> Given text
○ ○ ○ ○

Congrats! Glad they worked out for you.


----------



## Workdog (Jan 10, 2007)

Had an I/O walkaround a few years back that was very azz heavy. I started out with one of those lower unit mounted foils, which didn't help very much. I put on trim tabs which worked superbly, but I began to notice more than before, how much drag the foil was causing in certain conditions (especially turns). I would have to say, if you can live without the doelfin your boat will be more efficient in the water, and save you some gas money.

Workdog


----------



## ezbite (May 25, 2006)

bump up for commodore64.


----------



## COmmodore 64 (Jun 24, 2006)

Ezbite: Thanks a ton! The Protroller looks li ke a neat idea. It's only about 50 bucks more than the vanilla tabs.

http://www.nauticusinc.com/ProTroller.htm


----------



## KaGee (Sep 8, 2006)

COmmodore 64 said:


> Ezbite: Thanks a ton! The Protroller looks li ke a neat idea. It's only about 50 bucks more than the vanilla tabs.
> 
> http://www.nauticusinc.com/ProTroller.htm


If I recall the picture of your boat, your transom may not accommodate the ProTrollers. You can always call them direct. They are most happy to talk to you and provide their expertise.


----------



## COmmodore 64 (Jun 24, 2006)

KaGee said:


> If I recall the picture of your boat, your transom may not accommodate the ProTrollers. You can always call them direct. They are most happy to talk to you and provide their expertise.


I'm pretty sure the transom will accommodate the pro-trollers, however, using them would be pretty much an exercise in futility. I think you'd have to lean way out over the back to pull the lever to put them in the trolling position because of the step up. See the pic blow:









I think I'll just get the standard set.


----------



## ezbite (May 25, 2006)

bump up for sstaz


----------



## UFM82 (Apr 6, 2004)

Or just pulling the tabs up when you don't want them down. You pull the tabs up manually and hook them to the stern eye. It keeps the tabs in the up position and they don't drag in the water.

○ ○ ○ ○

> Information shown
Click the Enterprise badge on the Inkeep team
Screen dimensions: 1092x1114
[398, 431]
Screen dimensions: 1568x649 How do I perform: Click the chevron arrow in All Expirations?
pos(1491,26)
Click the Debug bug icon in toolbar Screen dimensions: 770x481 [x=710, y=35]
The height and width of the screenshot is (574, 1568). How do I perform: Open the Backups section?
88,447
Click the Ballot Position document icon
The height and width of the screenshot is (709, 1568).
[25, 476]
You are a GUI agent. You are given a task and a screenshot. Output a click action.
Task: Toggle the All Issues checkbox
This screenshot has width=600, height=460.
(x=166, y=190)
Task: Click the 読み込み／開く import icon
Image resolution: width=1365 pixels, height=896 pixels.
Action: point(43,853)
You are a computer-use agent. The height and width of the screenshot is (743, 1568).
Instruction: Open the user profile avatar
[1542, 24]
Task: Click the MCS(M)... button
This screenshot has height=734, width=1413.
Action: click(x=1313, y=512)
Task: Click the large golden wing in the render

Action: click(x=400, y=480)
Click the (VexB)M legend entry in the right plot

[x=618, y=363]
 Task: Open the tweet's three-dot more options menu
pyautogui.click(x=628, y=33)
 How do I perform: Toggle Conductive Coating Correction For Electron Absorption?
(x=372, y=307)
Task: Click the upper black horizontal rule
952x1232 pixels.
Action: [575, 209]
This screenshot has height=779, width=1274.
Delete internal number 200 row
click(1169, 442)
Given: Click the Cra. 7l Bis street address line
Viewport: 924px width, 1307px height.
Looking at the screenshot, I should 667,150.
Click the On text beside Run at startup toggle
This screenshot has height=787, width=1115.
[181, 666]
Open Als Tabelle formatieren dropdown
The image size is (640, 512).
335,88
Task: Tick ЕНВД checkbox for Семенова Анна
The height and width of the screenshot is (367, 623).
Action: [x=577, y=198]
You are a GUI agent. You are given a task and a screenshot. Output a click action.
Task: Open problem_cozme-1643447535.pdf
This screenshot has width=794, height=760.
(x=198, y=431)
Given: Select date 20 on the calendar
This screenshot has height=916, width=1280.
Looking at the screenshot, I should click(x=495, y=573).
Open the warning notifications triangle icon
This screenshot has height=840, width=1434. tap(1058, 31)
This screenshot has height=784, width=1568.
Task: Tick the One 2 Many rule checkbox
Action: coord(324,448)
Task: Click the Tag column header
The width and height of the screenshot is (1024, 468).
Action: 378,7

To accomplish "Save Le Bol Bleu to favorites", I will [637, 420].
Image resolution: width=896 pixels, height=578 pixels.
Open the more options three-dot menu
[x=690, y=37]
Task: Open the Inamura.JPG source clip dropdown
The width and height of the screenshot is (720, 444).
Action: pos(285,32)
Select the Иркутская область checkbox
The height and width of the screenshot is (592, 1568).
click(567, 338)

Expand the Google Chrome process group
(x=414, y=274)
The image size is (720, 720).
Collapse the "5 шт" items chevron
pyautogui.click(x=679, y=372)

○ ○ ○ ○

> Exercise requirements
A. Update the trim tab thread from "Or just pulling" up to and including "in the water.", changing "stern eye" to "transom eye".
B. In the trim tab thread, rewrite the paragraph beginning "Had an I/O walkaround" as a short list that keeps its main facts.

> Response list
A.
Or just pulling the tabs up when you don't want them down. You pull the tabs up manually and hook them to the transom eye. It keeps the tabs in the up position and they don't drag in the water.

B.
- A few years back, the poster had an I/O walkaround that was very heavy in the back.
- A foil mounted on the lower unit did not help much.
- Trim tabs worked superbly.
- After the tabs went on, the poster noticed more than before how much drag the foil caused in certain conditions, especially turns.
- If you can live without the doelfin, your boat will be more efficient in the water and save you some gas money.